With Rooney stretching his goalless run to 10 Premier League matches and Sergio Romero looking what he is, a goalkeeper of last resort, the focus returned to the transfer window and what United might do to resolve their issues before it closes on Tuesday. And Van Gaal did not like the line of questioning, eventually leaving the room ranting something about reporters thinking they were cleverer than him.
“We shall not buy at the end of the transfer period,” Van Gaal said. “We know what is happening and what is not happening. We have to keep on, and in January the window is open again. It is a process. You are dependent not only on the player but the club and also what you want to spend.
“There are a lot of things you cannot force. De Gea stays unless the club that want him makes an announcement or we do. We have to wait and see. I don’t want to interfere. The task is for [the United executive vice-chairman] Ed Woodward. I don’t want to interfere. We have coped with the situation by buying Romero, and I think we have done it well.”

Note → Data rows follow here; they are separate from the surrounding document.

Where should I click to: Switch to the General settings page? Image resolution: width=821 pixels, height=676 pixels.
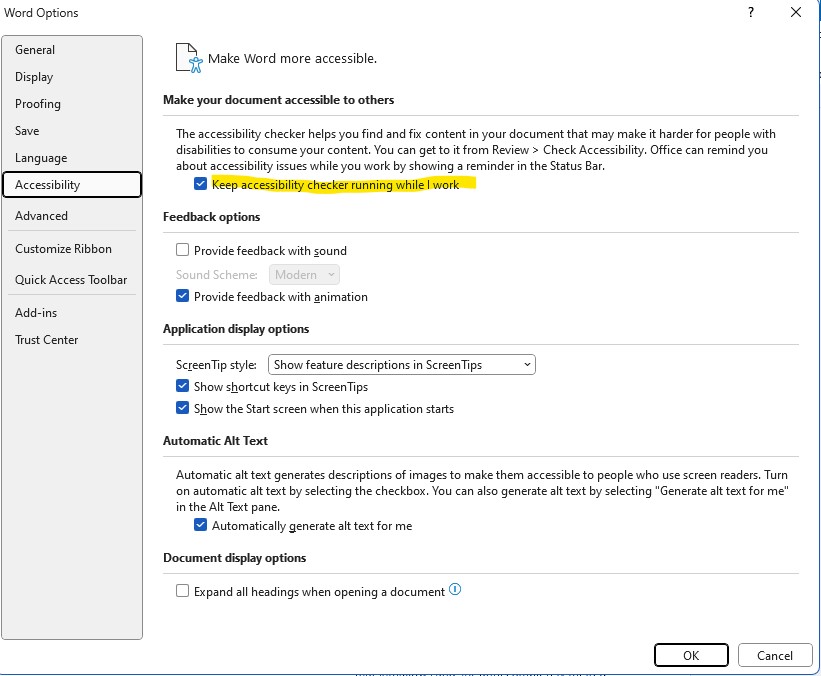pos(36,49)
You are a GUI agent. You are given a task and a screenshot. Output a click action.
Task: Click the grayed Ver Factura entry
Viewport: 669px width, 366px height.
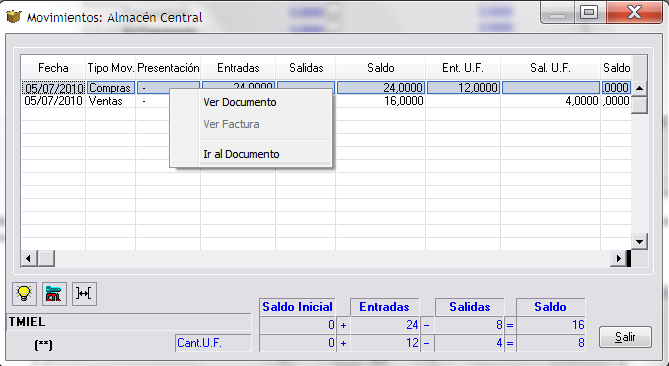tap(231, 125)
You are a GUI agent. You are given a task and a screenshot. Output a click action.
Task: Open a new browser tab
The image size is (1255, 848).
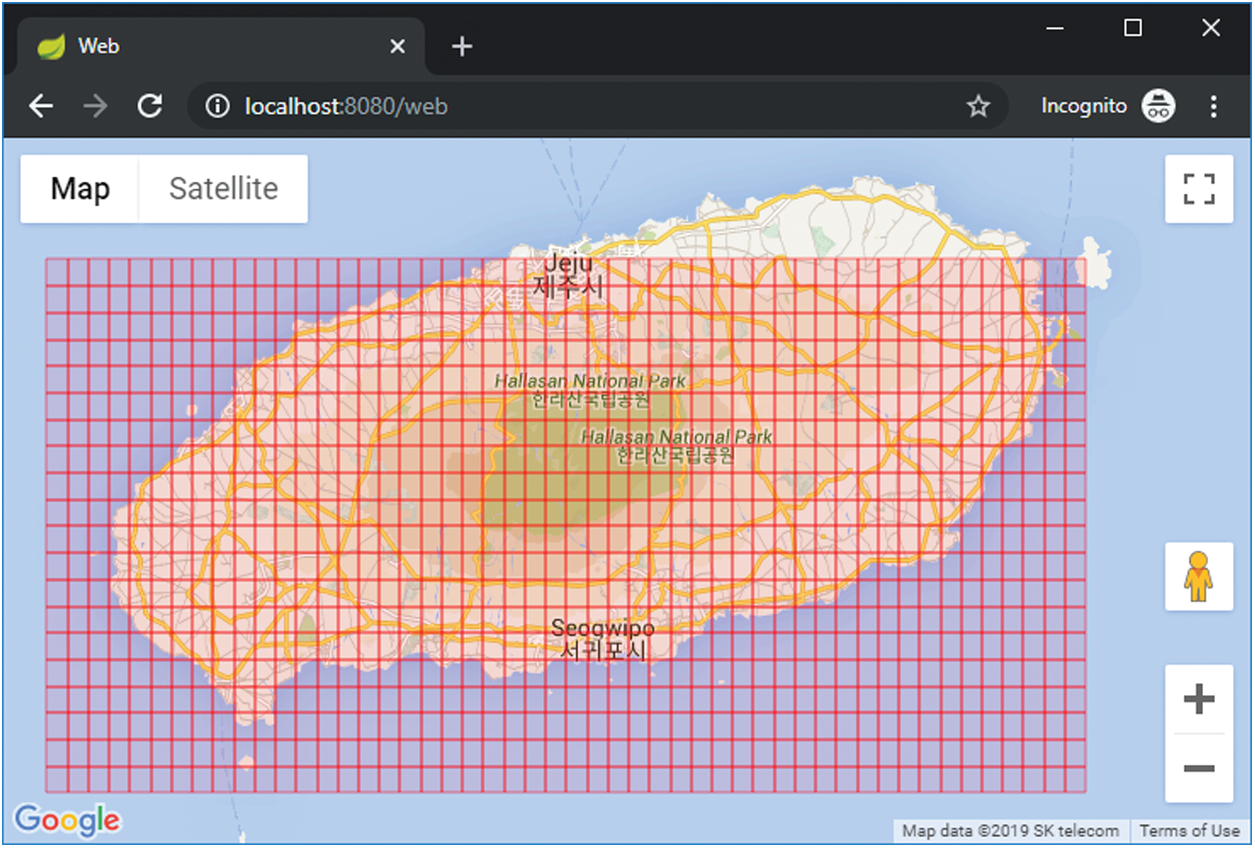461,46
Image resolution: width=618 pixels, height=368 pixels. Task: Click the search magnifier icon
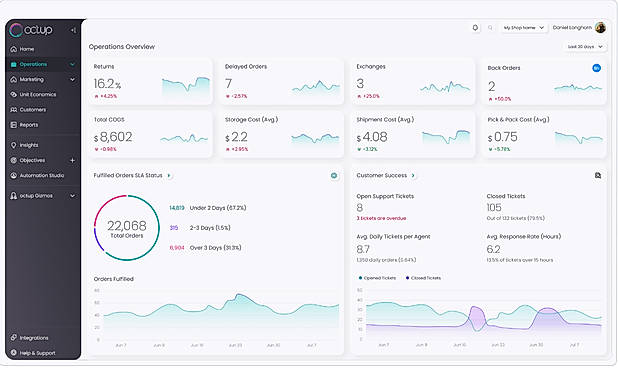pyautogui.click(x=490, y=28)
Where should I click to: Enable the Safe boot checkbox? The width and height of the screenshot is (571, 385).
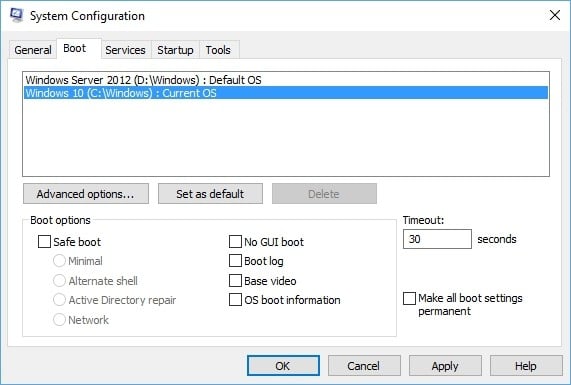[x=44, y=241]
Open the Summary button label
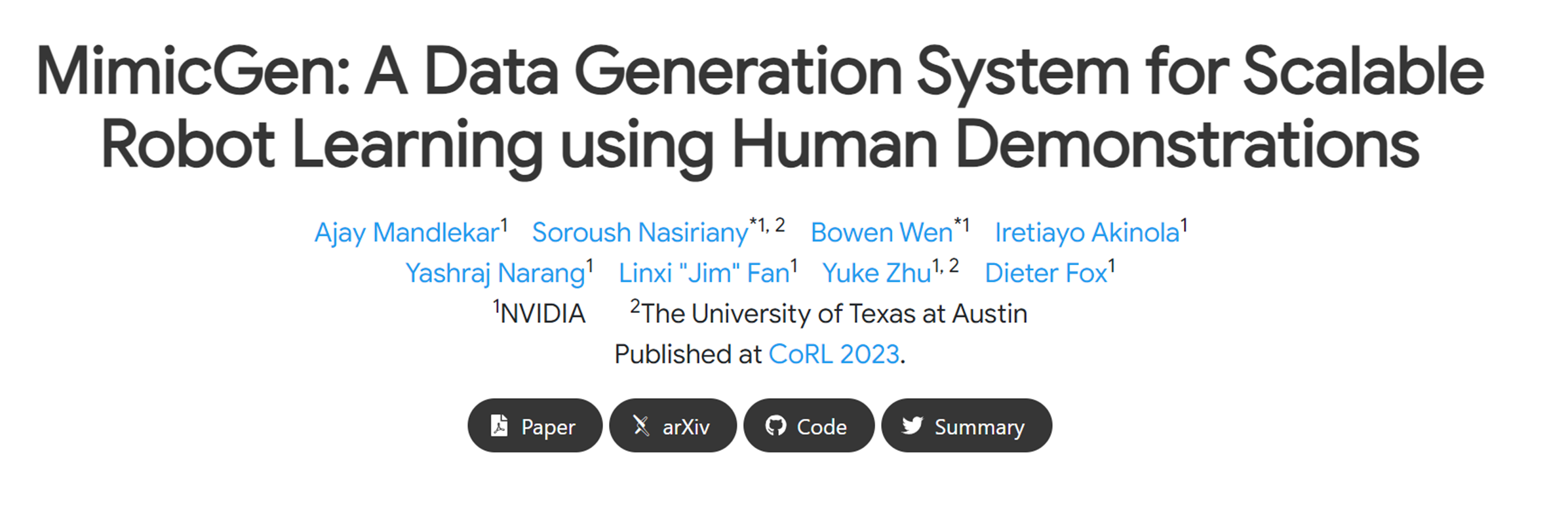 tap(979, 427)
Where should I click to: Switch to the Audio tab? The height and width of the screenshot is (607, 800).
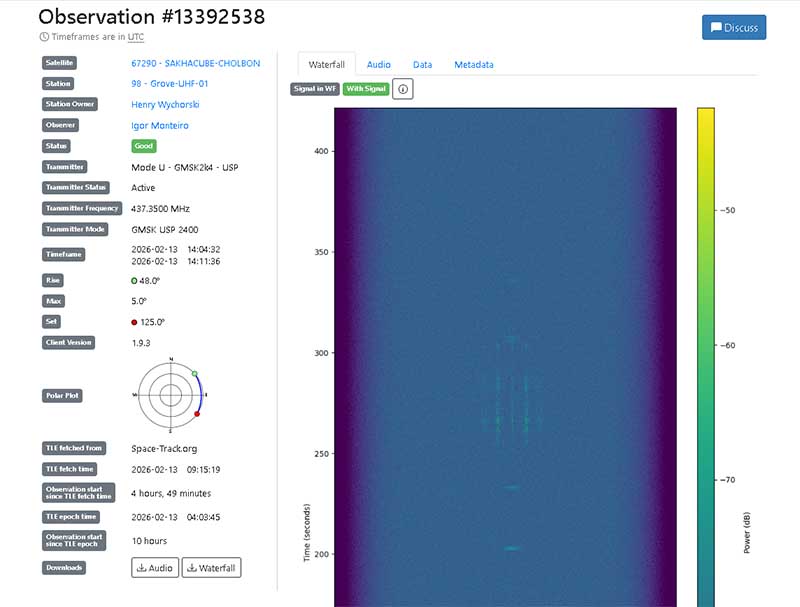(x=379, y=65)
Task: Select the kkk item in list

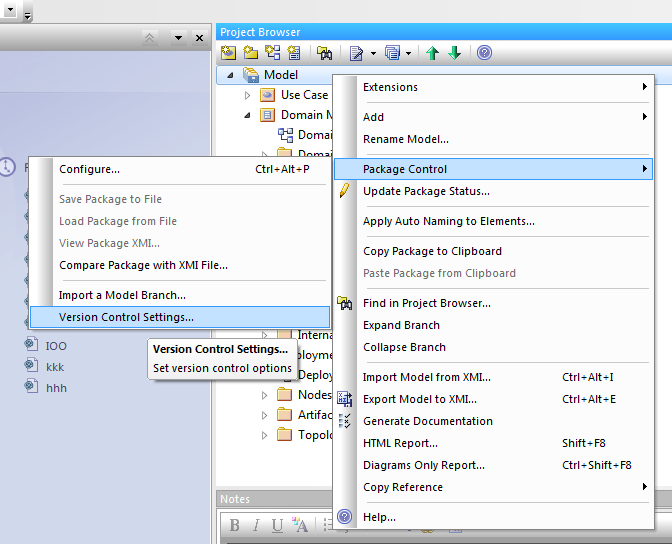Action: (55, 367)
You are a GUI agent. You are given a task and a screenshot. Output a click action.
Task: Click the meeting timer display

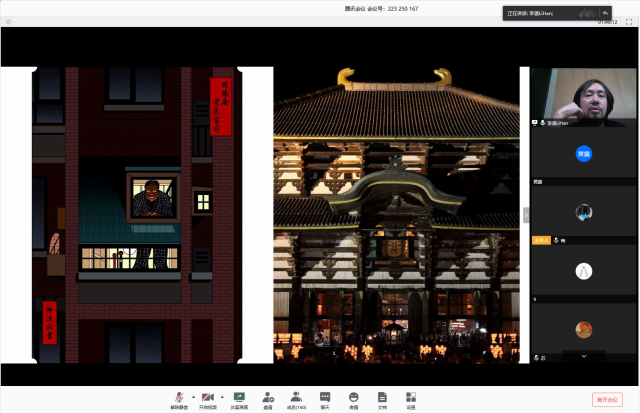click(x=607, y=21)
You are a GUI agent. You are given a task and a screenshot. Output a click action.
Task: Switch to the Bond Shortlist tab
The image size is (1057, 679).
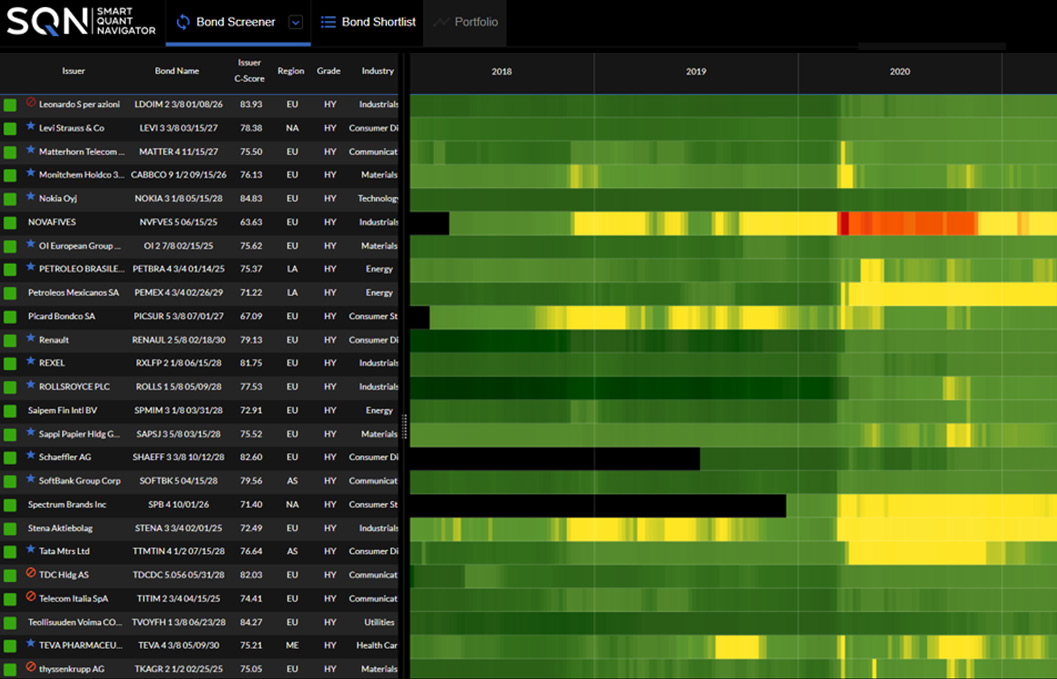coord(367,22)
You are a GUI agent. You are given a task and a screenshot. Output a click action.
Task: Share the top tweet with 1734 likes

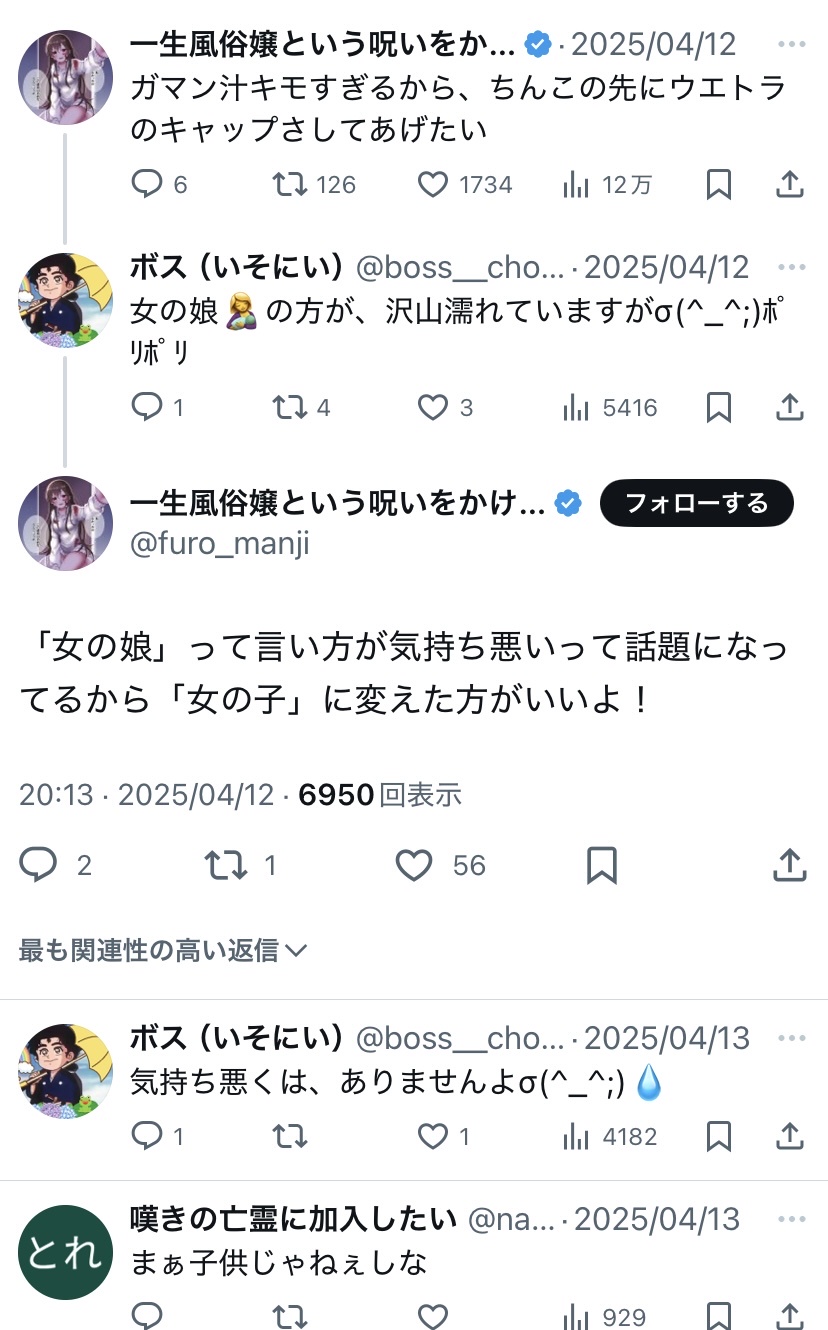click(789, 184)
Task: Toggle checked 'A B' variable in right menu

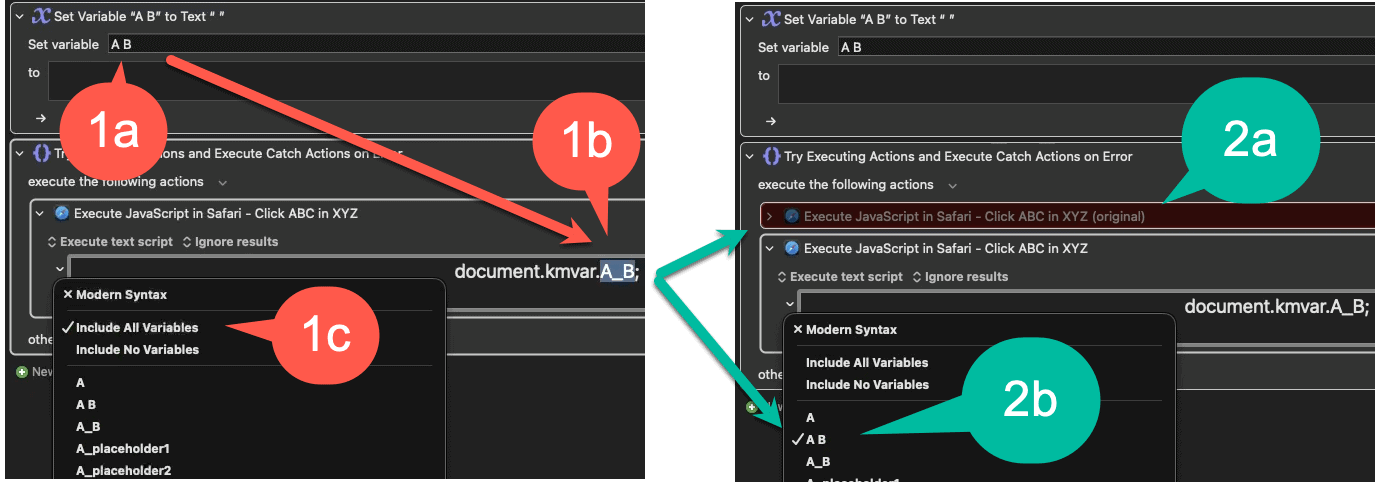Action: [816, 439]
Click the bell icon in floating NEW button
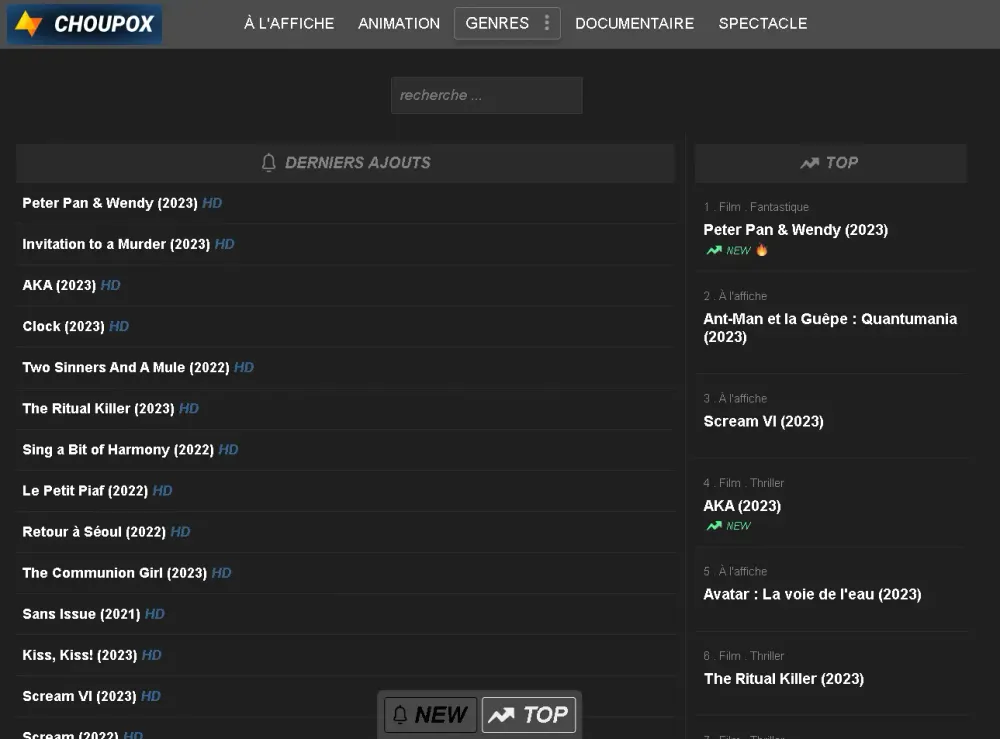The height and width of the screenshot is (739, 1000). pyautogui.click(x=400, y=715)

Van Gaal was honest enough to accept he was out-thought by his opposite number Garry Monk, who handed down a lesson from which United must learn.
“I feel frustration but more than disappointment because we were dominant for 85 minutes and lost in five minutes,” Van Gaal added. “We lost because Swansea changed the shape to their benefit. In that five minutes they changed the game scoring twice. It is a big lesson for us because we have to react much quicker. They changed to be more compact and we had not seen that before.”
Romero was an obvious starting point in identifying culprits, particularly with the second goal from Bafe Gomis when he appeared to dive over a slow moving ball. Van Gaal disagreed. “Defending starts in front, not only in the last line. The pressure for the goalkeeper or last defender is always higher. I don’t agree when you want to write the goalkeeper was today not so good.”
The impressive Monk was rightly thrilled at the way his team responded after a slow start and falling behind. “It was a difficult first 25 minutes,” Monk said. “They were better than us in the first half. I felt we needed to make a tactical change. It freed us up and made us look much more of a threat.
“They didn’t react to the change well. We scored two goals to take advantage and defended well after that. They dominated the ball but didn’t create much in the first half, but the second half we had the best chances in the game. I don’t recall them having that many chances.”